═════ Data excerpts
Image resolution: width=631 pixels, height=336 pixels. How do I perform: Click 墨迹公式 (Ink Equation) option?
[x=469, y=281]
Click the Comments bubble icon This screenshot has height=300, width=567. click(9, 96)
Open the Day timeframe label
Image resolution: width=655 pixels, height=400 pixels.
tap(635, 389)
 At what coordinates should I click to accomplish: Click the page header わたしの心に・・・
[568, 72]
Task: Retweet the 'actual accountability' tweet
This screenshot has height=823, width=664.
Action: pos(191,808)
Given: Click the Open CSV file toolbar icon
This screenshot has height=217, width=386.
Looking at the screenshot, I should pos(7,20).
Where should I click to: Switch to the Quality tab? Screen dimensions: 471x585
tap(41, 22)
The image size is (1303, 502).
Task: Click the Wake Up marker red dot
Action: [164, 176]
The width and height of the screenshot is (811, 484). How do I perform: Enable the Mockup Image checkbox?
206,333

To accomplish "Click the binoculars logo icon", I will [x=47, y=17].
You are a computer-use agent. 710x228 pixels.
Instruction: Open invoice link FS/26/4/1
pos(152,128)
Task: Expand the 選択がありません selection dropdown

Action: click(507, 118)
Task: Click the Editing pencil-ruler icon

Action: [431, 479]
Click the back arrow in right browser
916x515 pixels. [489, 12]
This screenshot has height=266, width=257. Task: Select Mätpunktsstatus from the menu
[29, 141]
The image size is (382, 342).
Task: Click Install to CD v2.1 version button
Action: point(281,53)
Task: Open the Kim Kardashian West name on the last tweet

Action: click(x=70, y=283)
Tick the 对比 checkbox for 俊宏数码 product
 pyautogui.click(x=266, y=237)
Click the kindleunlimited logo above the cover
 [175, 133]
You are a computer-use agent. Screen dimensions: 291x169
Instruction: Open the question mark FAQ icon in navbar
══════════
Recast the entries above as a Markdown table with the columns "Row" and "Text", starting with the line that contains "Click the kindleunlimited" and going on through the last line of the entries. Leave out any blank lines.

### Solution
| Row | Text |
|---|---|
| 1 | Click the kindleunlimited logo above the cover |
| 2 |  [175, 133] |
| 3 | You are a computer-use agent. Screen dimensions: 291x169 |
| 4 | Instruction: Open the question mark FAQ icon in navbar |